I've only found one single application where it makes even the slightest amount of sense to have an AI grind away for hours on end. I'm reverse engineering a widget which contains five separate firmware images. I've dumped the binary from the widget and I set the AI to decompile and reverse engineer these interrelated firmware projects. It's a compelx task, but very well bounded. It's not complicated work, but it's a lot of work, and the end result is a C-shaped pile of text that is only informative, it never would be compilable on its own even if I did it by hand. The quality of the output is tightly bounded by the input assembly and the overall output artifact is documentation in the shape of code.

I don't have any qualms about letting an AI go ham on it unattended because the stakes are zero. But if the AI can beat the assembly into a recognizable C project, it's much easier for me to read and reason about. Easy win, I think.

I'll add another use case for letting an AI go ham: many small, atomic refactors where the name of the game is never breaking anything.

My personal OSS projects don't have the scale to necessarily make this worth it, but at work I run three pipelines using Barnum (https://barnum-circus.github.io/). First, one that ingests files, identifies refactors (from a pre-approved list), and places a precise description of the refactor to be done in a queue; second, one that reads from said queue, implements and creates PRs (there is a lot of "check that the PR is correct" here as well); and a third that babysits PRs until they land. I've landed hundreds of PRs in this way, with very little effort on my part.

My experience with Gemini and Sonnet are that refactors or TypeScript compilation errors can be solved by “have at it”, but with mixed results. Many TS issues go away with `as any/never`, and instructing the model to not do that doesn’t work very well.

It's amazing at reverse, see what they do on GTA San Andreas now, they started the reverse before AI existed, since AI is in their hands, reversed sped up so much that they can finally understand the game deeper, create bigger mods, added Vice City inside the game in an Arcade, they created specific tools made with AI to convert GTA 5 models to GTA SA. Pretty crazy and great.

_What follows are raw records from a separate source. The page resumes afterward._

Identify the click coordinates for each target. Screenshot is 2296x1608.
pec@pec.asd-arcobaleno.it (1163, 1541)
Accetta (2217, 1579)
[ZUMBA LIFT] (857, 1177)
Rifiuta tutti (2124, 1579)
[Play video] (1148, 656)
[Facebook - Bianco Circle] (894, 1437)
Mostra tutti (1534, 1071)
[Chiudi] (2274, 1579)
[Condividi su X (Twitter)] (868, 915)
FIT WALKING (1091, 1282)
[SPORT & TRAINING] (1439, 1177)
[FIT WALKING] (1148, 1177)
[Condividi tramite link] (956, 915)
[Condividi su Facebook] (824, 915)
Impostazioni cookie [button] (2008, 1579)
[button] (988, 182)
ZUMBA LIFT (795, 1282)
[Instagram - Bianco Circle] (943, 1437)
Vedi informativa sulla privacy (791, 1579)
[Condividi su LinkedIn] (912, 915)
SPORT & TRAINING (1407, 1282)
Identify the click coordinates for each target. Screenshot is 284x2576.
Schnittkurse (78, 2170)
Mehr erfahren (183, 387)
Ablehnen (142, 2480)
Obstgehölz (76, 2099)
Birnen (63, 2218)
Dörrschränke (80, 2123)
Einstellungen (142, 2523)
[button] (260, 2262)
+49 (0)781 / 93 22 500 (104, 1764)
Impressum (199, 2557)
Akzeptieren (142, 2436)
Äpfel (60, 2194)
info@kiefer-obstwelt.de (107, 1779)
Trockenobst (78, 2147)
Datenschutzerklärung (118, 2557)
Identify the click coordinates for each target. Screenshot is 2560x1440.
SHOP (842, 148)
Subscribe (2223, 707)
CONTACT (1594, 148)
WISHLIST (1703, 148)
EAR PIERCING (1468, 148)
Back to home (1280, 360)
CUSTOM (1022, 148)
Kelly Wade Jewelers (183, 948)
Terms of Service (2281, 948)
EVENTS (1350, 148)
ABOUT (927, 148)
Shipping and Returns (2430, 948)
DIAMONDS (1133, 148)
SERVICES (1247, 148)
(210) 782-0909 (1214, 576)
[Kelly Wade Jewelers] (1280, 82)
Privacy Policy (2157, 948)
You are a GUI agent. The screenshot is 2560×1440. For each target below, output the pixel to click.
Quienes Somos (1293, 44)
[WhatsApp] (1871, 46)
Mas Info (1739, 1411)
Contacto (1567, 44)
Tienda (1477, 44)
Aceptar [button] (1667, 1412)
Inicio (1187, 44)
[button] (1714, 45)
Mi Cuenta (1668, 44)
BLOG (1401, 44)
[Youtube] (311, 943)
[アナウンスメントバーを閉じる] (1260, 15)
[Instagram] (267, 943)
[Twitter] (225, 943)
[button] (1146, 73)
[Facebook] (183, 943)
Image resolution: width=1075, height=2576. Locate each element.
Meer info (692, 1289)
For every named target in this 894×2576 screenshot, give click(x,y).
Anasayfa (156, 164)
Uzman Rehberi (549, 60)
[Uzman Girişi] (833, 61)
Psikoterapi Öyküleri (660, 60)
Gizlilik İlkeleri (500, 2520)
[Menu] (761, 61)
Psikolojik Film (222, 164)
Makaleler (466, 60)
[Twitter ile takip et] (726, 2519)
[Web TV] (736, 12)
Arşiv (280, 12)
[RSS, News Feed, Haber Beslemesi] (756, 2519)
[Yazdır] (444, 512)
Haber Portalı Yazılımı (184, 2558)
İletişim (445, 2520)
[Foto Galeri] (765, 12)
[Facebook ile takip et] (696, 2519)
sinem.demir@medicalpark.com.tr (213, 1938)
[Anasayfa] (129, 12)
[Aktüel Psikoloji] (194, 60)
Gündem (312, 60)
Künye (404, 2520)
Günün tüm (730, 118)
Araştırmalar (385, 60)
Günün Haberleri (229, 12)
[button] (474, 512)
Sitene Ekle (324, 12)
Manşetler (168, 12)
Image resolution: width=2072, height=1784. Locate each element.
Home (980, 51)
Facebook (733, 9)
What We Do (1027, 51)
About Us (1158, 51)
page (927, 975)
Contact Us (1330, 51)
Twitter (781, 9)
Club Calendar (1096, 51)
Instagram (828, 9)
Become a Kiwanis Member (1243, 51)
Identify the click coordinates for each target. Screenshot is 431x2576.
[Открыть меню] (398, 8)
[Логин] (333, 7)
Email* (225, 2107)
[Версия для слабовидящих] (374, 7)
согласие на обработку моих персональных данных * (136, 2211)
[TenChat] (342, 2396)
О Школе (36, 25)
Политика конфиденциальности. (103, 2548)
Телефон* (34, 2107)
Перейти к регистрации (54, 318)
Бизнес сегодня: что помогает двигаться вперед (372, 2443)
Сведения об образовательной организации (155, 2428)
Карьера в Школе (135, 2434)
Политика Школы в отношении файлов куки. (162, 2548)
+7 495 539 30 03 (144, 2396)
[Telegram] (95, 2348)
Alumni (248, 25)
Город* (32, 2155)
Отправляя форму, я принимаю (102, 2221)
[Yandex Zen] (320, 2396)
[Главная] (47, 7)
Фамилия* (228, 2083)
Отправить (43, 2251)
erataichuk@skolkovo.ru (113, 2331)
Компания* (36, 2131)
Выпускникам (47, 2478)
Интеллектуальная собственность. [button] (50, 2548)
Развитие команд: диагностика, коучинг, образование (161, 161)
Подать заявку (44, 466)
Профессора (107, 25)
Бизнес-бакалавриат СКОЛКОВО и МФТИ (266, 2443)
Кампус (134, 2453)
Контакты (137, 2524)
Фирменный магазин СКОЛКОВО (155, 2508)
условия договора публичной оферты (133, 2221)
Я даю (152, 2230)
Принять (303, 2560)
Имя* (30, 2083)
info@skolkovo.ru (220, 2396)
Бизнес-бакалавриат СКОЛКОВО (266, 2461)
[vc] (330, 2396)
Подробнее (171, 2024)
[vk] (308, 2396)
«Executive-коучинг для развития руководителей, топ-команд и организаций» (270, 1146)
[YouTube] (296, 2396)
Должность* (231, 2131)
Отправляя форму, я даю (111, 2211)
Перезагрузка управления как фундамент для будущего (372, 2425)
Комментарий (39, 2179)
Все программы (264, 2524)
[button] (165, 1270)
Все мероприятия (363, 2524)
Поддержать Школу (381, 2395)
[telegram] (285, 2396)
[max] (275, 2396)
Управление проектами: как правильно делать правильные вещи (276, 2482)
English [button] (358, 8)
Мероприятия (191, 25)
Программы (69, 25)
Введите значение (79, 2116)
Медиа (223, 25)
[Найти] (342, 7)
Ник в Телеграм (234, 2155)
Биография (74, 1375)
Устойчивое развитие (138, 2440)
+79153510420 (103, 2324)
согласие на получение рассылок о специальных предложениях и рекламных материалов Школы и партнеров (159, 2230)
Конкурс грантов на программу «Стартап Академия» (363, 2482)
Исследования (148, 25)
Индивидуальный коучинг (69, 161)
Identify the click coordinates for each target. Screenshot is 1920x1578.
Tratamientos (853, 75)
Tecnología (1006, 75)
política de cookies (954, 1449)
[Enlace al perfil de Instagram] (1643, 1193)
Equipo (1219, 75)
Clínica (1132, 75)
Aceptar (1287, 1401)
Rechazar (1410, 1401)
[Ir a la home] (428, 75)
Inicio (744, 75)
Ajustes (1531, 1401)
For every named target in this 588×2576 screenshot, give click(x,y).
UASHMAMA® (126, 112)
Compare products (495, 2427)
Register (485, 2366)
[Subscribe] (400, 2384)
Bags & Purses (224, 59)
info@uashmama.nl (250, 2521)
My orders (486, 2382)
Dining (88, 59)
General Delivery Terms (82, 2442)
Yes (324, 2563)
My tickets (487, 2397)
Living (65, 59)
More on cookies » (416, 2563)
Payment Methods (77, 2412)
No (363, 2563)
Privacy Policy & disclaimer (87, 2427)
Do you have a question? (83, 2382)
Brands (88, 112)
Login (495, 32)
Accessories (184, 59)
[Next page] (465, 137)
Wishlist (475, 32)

I recently in $COMPANY had a coworker try fable to do a refactor where not breaking anything was the game.

It broke something at the first PR.

I think we’re not there yet.

Speculating here, but perhaps your coworker was too ambitious? In my opinion, you should start with AI-generated PRs that do small, linting refactors and then work up from there. In particular, if this is done in parts, one of the strategies you can employ is to: - add tests - break files up into smaller parts - test the smaller parts - then actually improve behavior

(Which is no different than what you would do as a human)

PR wasn’t big (+283/-232) and was indeed focused on a single module.

One of the best things you can do is start by having it do unit test coverage for existing behavior. A refactor with no tests breaks things pretty much no matter who does it, because they don't know what the right behavior is.

While I could generally agree, in this specific instance if the AI were “thinking” correctly it should have found the mistake. I admit it was a difficult problem though (solving it required creativity).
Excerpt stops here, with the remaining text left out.